The men wore leggings, breechcloths, and sleeved shirts--all made of animal skins while the women wore skirts and jackets of the same material. Moccasins were soft-soled, with drooping flaps. Robes of skin served for additional protection during cold weather and as blankets at night.
Besides mining copper, the natives quarried stone to a certain extent, although a great deal of the stone for arrowheads and spearheads came from other areas, chiefly Ohio. Some was imported from beyond the Rocky Mountains. Michigan cherts and flints are generally drab in color, course-grained , and often marred by fossils, blemishes, and flaws. The richest source of supply was around Saginaw Bay. Heavy stones for axes were plentiful along the banks of streams and lakes. A gray stone, from which pipes were made, is reported to have been quarried in the vicinity of Keweenaw Bay.

Les attitudes toward the Indians have changed greatly since the 1800's. The text below is taken from an 1880 history text, in which the Indians in south-central Michigan were being characterized:
Of the character of the Indians of this region: "They were hospitable, honest, and friendly, although always reserved until well acquainted never obtrusive unless under the influence of their most deadly enemy, intoxicating drink. None of these spoke a word of English, and they evinced no desire to learn it. I believe they were as virtuous and guileless a people as I have ever lived among, previous to their great destruction in 1834 by the cholera, and again their almost extermination during the summer of 1837 by the (to them) most dreaded disease, smallpox, which was brought to Chesaning from Saginaw, - they fully believing that one of the Saginaw Indians had been purposely inoculated by a doctor there, the belief arising from the fact that an Indian had been vaccinated by the doctor, probably after his exposure to the disease, and the man died of smallpox. The Indians always dreaded vaccination from fear and suspicion of the operation.
"The Asiatic cholera in 1834 seemed to be all over and was certainly atmospheric, as it attacked Indians along the Shiawassee and other rivers, producing convulsions, cramps, and death after a few hours.
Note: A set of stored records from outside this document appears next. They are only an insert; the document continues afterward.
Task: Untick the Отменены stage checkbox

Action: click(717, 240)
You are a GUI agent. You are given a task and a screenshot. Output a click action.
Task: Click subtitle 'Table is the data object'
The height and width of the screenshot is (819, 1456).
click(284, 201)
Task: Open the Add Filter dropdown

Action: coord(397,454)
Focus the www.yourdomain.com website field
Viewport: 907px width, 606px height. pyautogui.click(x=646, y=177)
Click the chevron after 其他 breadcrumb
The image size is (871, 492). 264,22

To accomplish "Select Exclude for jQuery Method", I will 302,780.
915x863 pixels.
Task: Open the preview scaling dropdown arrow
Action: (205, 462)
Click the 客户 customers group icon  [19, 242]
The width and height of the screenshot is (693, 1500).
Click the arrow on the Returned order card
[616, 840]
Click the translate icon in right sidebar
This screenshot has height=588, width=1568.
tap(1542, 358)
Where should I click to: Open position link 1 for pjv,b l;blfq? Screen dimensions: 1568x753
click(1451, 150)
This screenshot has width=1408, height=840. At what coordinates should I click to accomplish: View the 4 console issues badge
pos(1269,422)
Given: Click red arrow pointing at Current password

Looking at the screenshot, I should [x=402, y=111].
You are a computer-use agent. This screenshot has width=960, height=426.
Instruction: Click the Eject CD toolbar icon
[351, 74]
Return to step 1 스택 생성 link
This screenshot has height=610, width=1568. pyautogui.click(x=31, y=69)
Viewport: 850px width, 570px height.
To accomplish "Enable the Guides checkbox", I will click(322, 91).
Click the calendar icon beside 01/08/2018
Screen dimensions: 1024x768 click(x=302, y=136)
This began to break up the Indians at their various villages. The white settlements becoming general, and many persons selling them whisky (then easily purchased at the distilleries for twenty-five cents per gallon), soon told fearfully on them. When smallpox broke out in 1837 they fled to the woods by families, but not until some one of the family broke out with the disease and died. Thus whole villages and bands were decimated, and during the summer and fall many were left without a burial at the camps in the woods, and were devoured by wolves. I visited the village of Che-as-sin-ning - now Chesaning - and saw in the summer-camps several bodies partially covered up, and not a living soul could I find, except one old squaw, who was convalescent. Most of the adults attacked died, but it is a remarkable fact that no white person ever took the disease from them, although in many instances the poor, emaciated creatures visited white families while covered with pustules. Thus passed away those once proud owners of the land, leaving a sickly, depressed, and eventually a begging, debased remnant of a race that a few years before scorned a mean act, and among whom a theft was scarcely ever known. I do not think I possess any morbid sentimentality for Indians. I simply wish to represent them as we found them. What they are now is easily seen by the few wretched specimens around us."